%%
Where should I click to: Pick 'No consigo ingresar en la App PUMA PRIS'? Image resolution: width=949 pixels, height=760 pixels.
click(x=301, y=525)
%%
%%
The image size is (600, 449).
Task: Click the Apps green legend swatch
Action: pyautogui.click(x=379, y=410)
%%
%%
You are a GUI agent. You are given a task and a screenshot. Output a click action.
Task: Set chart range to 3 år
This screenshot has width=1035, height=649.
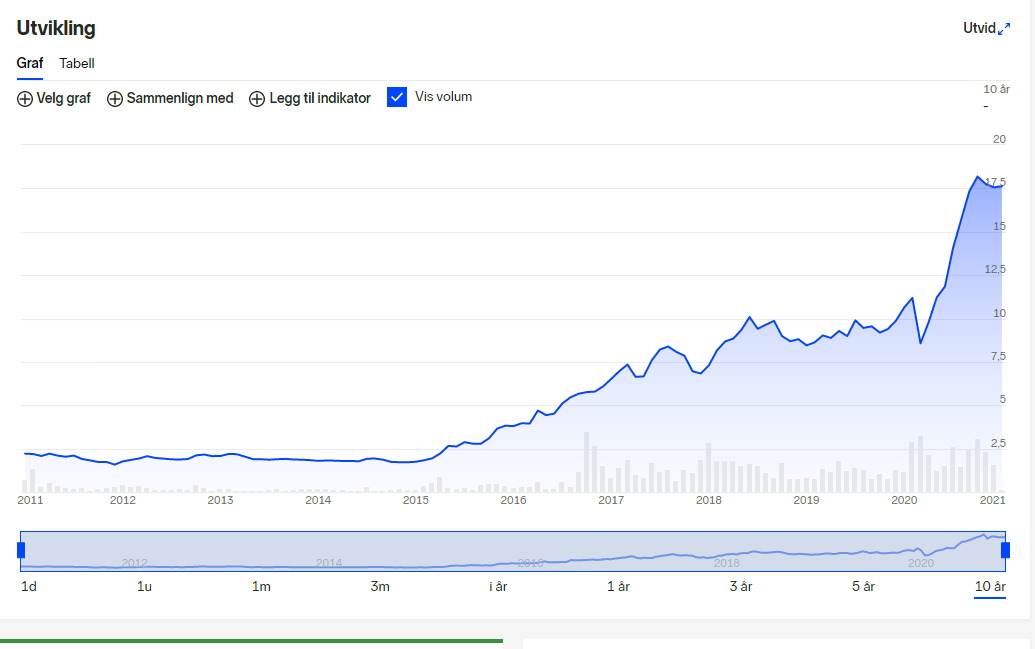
%%
### Problem
Change "green" to "blue" in the data, starting with the line containing "The image size is (600, 449)." and going on through the line containing "Action: pyautogui.click(x=379, y=410)". Return only those lines and leave everything else in them unchanged.

### Reply
The image size is (600, 449).
Task: Click the Apps blue legend swatch
Action: pyautogui.click(x=379, y=410)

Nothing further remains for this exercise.